Illustration by artist Ben Chlapek for inewsource.

Read inewsource’s original investigation into Section 225 from August 2016.

Last August, inewsource detailed how this law, called Mandatory Disclosure of Business Interests, originated, how it’s been on the books for decades, and how it’s been continuously ignored. With more than 1,000 companies doing business with the city, San Diego has the potential to become a beacon of transparency were it to implement Section 225. Instead, the city today rarely knows who is behind billions of dollars of land sales, purchases, leases, franchise rights and contracts.

A spokesman for the Mayor’s Office told inewsource in February, “We are looking into how to best implement” the law and that the office is “working through it.” The spokesman did not respond to a follow-up email asking for details about what progress has been made, which stakeholders have been identified, which department heads are engaged and what the timeline is for implementation.

The city’s independent budget analyst, who would be involved in this process, is “ready to assist” and received a request late Thursday afternoon to participate “in a couple of internal working group meetings to prepare for docketing this item,” spokesman Jeff Kawar said.

Councilwoman Barbara Bry, who represents District 1, told inewsource that upon entering office, she was surprised to learn the city wasn’t already asking for this level of disclosure.

“It’s common sense and good business to want to know who you’re doing business with,” Bry said.
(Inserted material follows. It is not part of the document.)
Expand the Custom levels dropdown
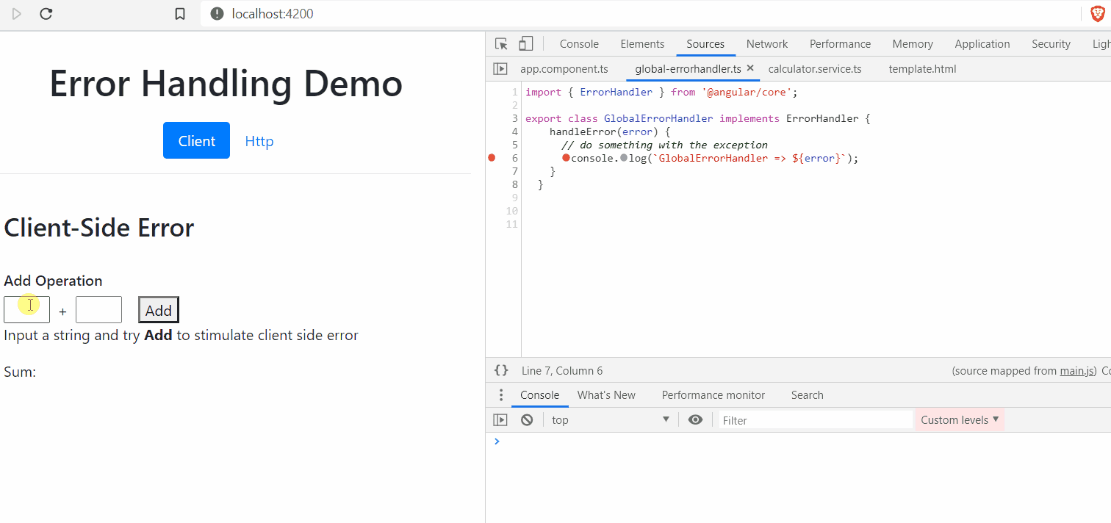Viewport: 1111px width, 523px height. pos(960,420)
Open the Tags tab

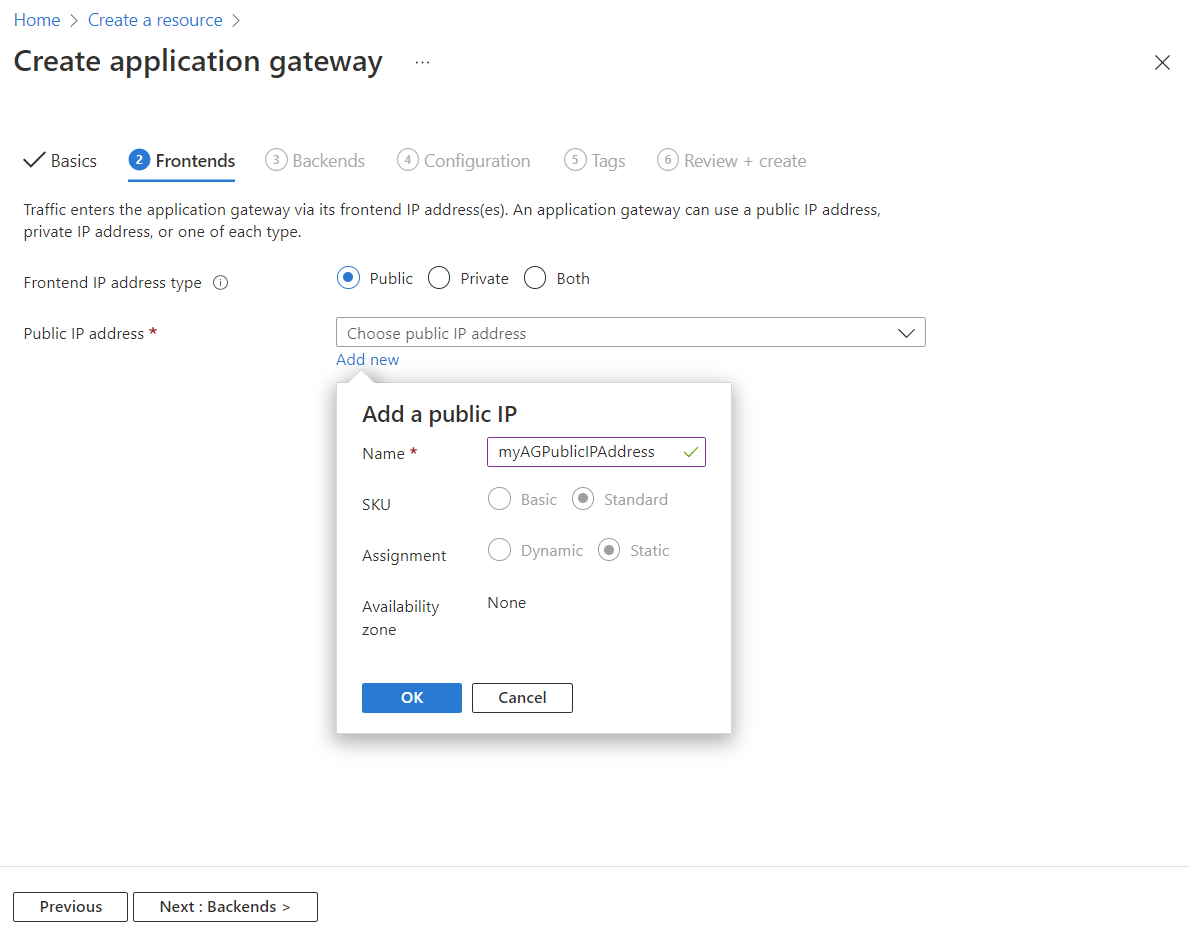point(594,160)
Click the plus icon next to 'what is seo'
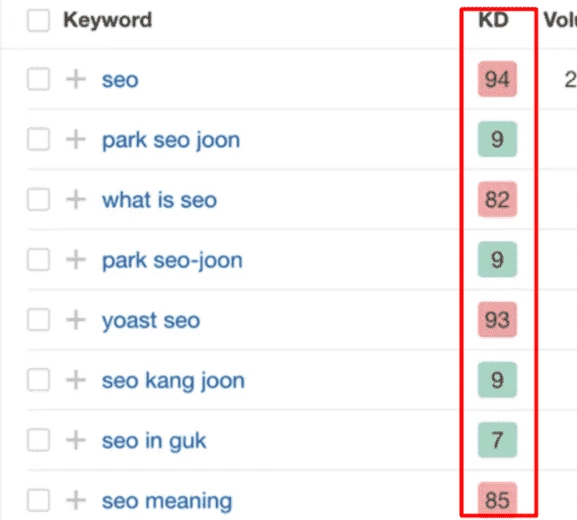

She’s asked Council President Myrtle Cole to docket the issue at an upcoming meeting.

Councilman David Alvarez, who represents District 8, sent a letter to Cole on March 7 requesting the same thing.

Cole’s office responded to Alvarez in a March 9 memo, saying her office had been in touch with Bry, that they agreed to docket Section 225 at the June 7 meeting of the Rules Committee, and that Cole’s office has also been in touch with the Mayor’s Office, the Independent Budget Analyst and the City Attorney’s Office about this.

A quick recap on Section 225

In the early 1990s, San Diego was entertaining a $47 million real estate deal involving two complexes in Rancho Peñasquitos and Clairemont to use for affordable housing. In the process, one city councilman, Bruce Henderson, discovered that the man who stood to benefit from the transaction — Al Malnik — was reportedly a high ranking member of the mafia.

Henderson-1000px

Bruce Henderson, posing at his home in Pacific Beach, has fought for increased government transparency since his time on the San Diego City Council in the early 1990s. “My experience with four years on the city council with my colleagues — Maureen O’Connor as an exception — was that there was zero interest in transparency or disclosure,” Henderson said. Photo by Meg Wood, inewsource. July 29, 2016.

The deal fell apart, but Henderson, a longtime advocate for government transparency, told inewsource that the public spat prompted a resolve: “We should never be voting on anything involving any substantial amount of money unless the financial interests have been disclosed to us. There should be the transparency and we should know this.”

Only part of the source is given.